Yesterday I finally met with the hand surgeon about my broken wrist. After a very painful exam which left me dizzy and about to toss my cookies, he did two diagnostic injections of steroids and freezing into the two parts of my wrist that are the problem. Let's just say when a needle hits bone over and over, it's torture. The pain from that is excruciating and it's going to be days till it settles down. In the meantime, am gobbling pain pills and icing it as much as possible. I was extremely grateful my best friend was there to hold my good hand while all this was done and to make sure I got home safely. She was a huge help and comfort to me.
I see the surgeon again in six weeks and then we decide which of two surgeries is going to happen. One involves removing a bone and the other involves shortening a bone. I'm pretty freaked out about the whole thing, especially the bone shortening prospect. That's got to be painful. Clearly something has to be done and I am hoping it will be taken care of before 2013 is over. This is dragged on for almost 6 month now as it is and I'd really like to have my right hand functional and pain free again.
When I got home from the hospital yesterday, there was a message from my husband saying he'd been injured on the job and he was at the ER. He tripped over a metal bar that the carpenters left sitting on the deck at his job site and fell between some columns, landing on the shoulder on the same side he had his arm surgery on a few months ago. He is okay, thankfully-nothing broken or torn-he's just understandably sore. Yesterday was about all the trauma I could handle in a single day.
On a positive note, I was asked to be a guest speaker at the 2nd annual NMO Information Day. I will be presenting on the Interprofessional Health Mentors Program that I've been involved with. I am so pleased to have this opportunity and look forward to sharing with other NMO patients how our stories matter to the medical community. My friend Nancy will also be presenting on the first ever (anywhere in the world!) NMO walk/run that she organized this past May.
If you are local and are interested in attending NMO Information Day, you can register here. If you're coming, be sure to find me and say hello!
Also in the good news department, my friend Andrea informed me the other day that it looks like two of the photographs I took for the Para XC Ski Program, Skiing is Believing are going to be published in a magazine! It won't be official till we see it in print, (with magazines, things are always subject to change) but we're pretty confident this is going to happen. Andrea's going to make sure I get some copies, so I'll share them with you when I have them in hand. I'm really excited about the prospect of having my photography appear in a sports magazine-that will be a first for me! If you're interested in seeing all the photos from that day, the entire set is here on my Flickr. It was such an amazing day and I'd do it again in a heartbeat.
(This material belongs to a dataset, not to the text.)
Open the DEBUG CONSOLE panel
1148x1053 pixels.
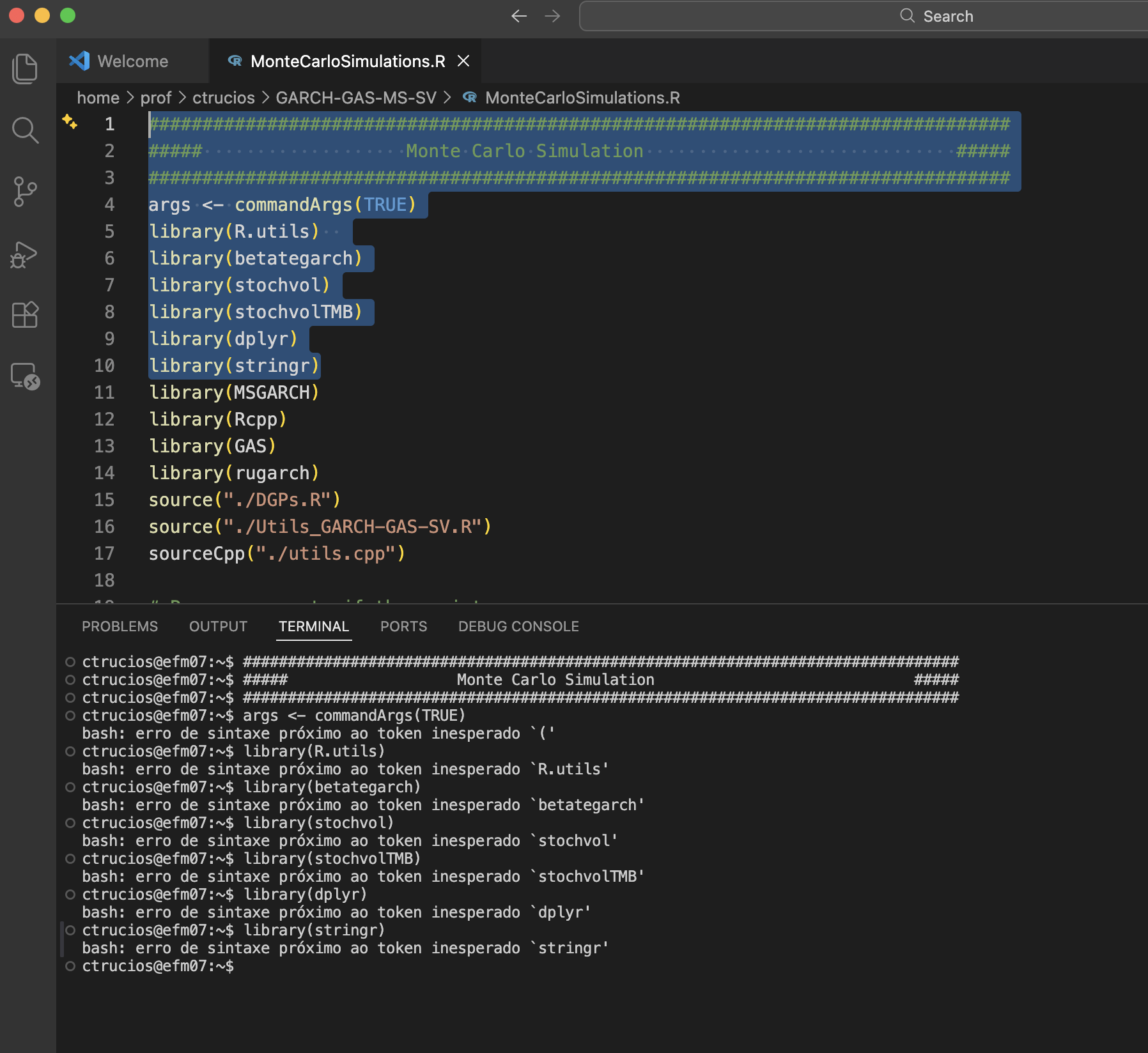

Last, but not least, today is A&W's Crusin' For A Cause Annual MS fundraiser. If you're Canadian, please try and stop by any A&W location and purchase a teen burger-$1 from every burger goes to MS. If hamburgers are not your thing, but you still want to help, all locations are happy to receive donations to the Canadian MS Society. You can also use the hashtag #crusinforacause on Twitter on any of your tweets today and $1 for each tweet will also be donated. It's a very simple way to help fund the important research and support programs the MS Society provides to both people living with MS and also those of us rare birds living with NMO. (The CDN MS Society has very generously taken Canadians with NMO under their wing and are offering us the same services as those with MS.)